Published on January 24, 2013 3:01AM

Last changed on February 21, 2013 11:51AM


The Associated Press




Midpay jobs aren't coming back from the Great Recession, partly because jobs in the middle are the most vulnerable to computer technology. That shortfall has helped prevent the total jobs lost in the recession from being regained. A look at how midpay jobs have fared in the five most recent U.S. recessions that were followed by a recovery that lasted at least 42 months:




-- In the Great Recession, 3.76 million, or 50 percent, of the 7.48 million jobs lost were in midwage industries, according to Moody's Analytics. But only 2 percent of the 3.52 million jobs gained the 42 months since the recession ended have been midpay.




-- In the 2001 recession, 566,000, or 35 percent, of the 1.603 million jobs lost were midpay. And 30 percent of the 2.47 million jobs created the 42 months after the recession were midpay.




-- In the 1990-1991 recession, 717,000, or 58 percent, of the 1.24 million jobs lost were midpay.
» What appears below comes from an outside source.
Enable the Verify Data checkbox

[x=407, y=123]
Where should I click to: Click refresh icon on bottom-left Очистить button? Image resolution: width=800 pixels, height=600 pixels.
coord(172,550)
And 38 percent of the 6.62 million jobs created the 42 months after the recession were midpay.




-- In the 1981-1982 recession, 1.99 million, or 70 percent, of the 2.83 million jobs lost were midpay. And 38 percent of the 10.45 million jobs created in the 42 months after the recession were midpay.




-- In the 1973-1975 recession, 874,000, or 69 percent, of the 1.26 million jobs lost were midpay. And 46 percent of the 10.97 million jobs created the 42 months after the recession were midpay.